Top of Entries supplied

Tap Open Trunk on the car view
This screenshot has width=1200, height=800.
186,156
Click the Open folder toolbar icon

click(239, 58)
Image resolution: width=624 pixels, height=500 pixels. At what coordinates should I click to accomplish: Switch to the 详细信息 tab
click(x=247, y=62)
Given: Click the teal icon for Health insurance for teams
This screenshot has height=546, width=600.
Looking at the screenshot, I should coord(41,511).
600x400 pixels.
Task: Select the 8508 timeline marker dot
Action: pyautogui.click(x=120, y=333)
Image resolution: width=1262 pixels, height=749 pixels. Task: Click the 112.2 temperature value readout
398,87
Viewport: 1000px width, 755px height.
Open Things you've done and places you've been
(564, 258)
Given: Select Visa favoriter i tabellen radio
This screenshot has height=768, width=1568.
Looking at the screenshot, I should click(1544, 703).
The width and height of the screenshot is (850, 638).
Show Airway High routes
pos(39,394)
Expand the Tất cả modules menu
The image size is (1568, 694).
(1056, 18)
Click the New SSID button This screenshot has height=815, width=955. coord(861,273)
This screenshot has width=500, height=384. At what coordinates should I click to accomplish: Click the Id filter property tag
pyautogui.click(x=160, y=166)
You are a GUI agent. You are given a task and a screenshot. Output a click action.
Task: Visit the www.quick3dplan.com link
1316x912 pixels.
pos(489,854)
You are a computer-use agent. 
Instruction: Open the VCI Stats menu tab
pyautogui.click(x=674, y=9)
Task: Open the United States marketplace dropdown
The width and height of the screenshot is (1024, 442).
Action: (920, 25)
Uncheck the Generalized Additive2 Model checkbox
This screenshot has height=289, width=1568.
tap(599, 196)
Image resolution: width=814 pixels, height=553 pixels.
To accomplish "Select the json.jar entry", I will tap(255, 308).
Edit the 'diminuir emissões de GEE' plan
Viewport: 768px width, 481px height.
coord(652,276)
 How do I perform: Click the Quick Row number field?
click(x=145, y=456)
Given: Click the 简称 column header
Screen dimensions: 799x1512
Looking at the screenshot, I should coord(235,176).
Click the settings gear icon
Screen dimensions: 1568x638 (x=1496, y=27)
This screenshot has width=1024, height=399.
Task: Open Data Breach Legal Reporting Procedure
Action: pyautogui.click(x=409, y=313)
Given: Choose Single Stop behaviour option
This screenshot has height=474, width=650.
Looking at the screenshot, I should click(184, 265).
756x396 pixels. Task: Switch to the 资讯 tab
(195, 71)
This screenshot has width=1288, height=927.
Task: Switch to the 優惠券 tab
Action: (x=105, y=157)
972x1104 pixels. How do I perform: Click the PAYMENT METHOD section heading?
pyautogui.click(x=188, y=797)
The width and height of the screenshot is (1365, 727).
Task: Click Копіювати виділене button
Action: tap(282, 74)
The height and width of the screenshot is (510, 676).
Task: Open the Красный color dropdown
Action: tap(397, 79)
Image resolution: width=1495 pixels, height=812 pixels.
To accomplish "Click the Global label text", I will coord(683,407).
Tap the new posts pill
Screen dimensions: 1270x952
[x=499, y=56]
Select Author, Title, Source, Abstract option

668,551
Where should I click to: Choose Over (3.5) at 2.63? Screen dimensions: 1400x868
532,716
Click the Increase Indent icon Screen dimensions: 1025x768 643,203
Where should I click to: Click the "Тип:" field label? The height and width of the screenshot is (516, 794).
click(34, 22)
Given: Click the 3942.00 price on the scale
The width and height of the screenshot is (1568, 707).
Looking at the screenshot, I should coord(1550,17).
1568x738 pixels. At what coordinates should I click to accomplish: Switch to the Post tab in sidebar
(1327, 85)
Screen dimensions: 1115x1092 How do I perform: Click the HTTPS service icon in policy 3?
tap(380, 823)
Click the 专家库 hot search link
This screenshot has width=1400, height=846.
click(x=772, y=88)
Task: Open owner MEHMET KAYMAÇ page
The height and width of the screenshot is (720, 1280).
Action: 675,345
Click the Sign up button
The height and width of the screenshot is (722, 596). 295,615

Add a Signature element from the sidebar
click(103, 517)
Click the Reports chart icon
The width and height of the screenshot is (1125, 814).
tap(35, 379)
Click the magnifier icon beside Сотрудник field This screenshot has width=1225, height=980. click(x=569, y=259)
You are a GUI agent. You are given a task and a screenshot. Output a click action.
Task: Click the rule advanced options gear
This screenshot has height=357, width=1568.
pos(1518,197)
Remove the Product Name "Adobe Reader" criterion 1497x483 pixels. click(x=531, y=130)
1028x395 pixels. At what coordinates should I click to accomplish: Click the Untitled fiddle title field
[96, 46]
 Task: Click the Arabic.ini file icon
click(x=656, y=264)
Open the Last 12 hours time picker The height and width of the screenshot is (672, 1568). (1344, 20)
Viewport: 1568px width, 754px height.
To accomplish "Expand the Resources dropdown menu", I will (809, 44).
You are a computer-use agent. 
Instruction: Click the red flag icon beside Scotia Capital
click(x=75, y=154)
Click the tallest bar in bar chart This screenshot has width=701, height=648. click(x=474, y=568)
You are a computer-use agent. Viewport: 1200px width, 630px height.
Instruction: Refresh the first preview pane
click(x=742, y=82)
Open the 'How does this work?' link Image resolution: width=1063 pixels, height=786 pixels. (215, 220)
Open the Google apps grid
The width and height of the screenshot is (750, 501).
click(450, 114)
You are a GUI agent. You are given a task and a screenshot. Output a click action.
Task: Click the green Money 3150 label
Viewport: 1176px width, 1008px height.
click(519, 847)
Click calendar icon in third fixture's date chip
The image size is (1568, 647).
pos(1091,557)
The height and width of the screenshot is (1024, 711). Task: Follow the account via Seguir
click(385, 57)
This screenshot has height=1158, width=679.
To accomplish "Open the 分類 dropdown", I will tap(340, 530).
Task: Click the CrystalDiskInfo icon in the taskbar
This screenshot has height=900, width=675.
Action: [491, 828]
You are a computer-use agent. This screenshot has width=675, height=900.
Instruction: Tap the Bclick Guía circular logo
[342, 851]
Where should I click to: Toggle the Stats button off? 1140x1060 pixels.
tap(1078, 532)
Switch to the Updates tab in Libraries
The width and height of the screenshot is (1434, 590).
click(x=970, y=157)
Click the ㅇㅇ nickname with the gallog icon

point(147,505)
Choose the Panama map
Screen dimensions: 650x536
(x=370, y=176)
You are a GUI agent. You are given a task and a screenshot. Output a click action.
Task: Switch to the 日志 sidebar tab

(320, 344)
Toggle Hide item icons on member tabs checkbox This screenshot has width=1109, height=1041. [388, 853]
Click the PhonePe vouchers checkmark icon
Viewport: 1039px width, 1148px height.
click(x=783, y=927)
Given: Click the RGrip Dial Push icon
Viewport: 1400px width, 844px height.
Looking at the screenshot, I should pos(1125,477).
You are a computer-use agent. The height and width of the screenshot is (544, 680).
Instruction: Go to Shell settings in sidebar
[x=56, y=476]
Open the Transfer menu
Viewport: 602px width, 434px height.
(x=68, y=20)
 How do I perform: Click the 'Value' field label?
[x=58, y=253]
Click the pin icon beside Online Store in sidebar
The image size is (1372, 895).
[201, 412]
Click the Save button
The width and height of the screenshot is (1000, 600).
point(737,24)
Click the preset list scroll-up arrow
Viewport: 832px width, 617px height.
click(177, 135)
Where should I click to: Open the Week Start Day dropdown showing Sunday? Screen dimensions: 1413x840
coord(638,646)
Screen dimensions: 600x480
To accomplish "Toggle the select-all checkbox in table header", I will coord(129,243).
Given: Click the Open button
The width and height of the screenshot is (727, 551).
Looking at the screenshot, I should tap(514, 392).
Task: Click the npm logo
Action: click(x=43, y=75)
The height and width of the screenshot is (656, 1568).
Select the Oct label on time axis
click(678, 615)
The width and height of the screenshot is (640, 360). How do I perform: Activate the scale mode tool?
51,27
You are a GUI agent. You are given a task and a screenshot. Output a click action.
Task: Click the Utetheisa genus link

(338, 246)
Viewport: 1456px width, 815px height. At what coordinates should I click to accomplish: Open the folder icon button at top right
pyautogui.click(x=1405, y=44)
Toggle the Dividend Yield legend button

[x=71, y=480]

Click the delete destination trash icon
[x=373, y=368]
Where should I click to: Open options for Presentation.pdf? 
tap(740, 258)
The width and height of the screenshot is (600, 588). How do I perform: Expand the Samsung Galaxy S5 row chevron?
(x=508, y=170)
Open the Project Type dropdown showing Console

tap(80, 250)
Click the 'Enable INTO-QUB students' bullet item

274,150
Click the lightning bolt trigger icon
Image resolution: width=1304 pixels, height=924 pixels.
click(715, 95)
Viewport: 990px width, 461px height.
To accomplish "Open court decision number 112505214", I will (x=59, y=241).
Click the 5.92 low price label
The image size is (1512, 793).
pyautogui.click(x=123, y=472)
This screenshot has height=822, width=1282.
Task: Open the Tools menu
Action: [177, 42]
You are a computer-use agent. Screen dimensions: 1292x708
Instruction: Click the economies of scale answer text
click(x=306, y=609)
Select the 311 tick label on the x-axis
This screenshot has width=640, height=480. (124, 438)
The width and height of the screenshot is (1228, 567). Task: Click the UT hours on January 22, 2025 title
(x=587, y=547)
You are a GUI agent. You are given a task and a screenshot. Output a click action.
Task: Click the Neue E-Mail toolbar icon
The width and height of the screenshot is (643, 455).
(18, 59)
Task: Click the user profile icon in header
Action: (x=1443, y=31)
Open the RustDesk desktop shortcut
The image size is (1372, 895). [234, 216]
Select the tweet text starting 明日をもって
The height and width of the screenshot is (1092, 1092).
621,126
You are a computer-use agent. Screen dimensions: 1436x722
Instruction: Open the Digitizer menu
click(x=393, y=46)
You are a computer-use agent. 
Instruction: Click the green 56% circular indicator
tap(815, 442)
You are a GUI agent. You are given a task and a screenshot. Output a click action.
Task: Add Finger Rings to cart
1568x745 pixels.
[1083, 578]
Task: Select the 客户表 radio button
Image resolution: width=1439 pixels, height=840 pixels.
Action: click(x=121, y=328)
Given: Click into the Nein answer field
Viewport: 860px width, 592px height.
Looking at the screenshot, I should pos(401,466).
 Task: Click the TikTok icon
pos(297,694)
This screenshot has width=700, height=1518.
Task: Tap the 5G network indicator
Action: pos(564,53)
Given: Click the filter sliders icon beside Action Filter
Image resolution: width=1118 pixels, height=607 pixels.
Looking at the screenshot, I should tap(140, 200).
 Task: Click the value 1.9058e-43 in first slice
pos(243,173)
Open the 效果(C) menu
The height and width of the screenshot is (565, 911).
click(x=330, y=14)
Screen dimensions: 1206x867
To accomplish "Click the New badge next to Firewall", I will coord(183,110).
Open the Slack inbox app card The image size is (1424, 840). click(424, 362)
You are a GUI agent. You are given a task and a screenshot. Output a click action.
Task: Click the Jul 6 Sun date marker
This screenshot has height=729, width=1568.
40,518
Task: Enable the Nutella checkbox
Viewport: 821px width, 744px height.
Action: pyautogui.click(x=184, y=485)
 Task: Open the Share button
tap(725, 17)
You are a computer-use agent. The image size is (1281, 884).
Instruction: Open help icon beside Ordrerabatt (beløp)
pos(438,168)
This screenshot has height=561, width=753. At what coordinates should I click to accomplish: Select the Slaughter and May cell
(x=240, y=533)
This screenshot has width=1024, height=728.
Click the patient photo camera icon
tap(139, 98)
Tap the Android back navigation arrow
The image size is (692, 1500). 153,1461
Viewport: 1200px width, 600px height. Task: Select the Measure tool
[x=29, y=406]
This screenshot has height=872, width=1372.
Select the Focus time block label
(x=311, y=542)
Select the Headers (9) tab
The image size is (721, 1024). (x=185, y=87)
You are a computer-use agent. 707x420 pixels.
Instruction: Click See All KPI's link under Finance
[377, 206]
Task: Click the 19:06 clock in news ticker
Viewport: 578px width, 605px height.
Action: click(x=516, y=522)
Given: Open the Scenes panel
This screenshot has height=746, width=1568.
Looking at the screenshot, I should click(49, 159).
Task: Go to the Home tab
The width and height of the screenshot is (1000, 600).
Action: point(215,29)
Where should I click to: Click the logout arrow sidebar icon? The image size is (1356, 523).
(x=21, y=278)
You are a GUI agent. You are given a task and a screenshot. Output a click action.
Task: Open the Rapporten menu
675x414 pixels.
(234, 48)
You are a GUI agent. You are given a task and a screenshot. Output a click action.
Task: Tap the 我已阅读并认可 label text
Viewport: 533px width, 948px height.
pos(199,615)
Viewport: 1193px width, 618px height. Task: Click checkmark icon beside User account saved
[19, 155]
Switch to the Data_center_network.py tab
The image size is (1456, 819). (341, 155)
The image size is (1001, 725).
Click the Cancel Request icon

Bottom of Entries supplied

# Problem statement:
Where does the string "radio" occur in the material? Copy every line where it does.

# Exercise answer:
Given: Select Visa favoriter i tabellen radio
Task: Select the 客户表 radio button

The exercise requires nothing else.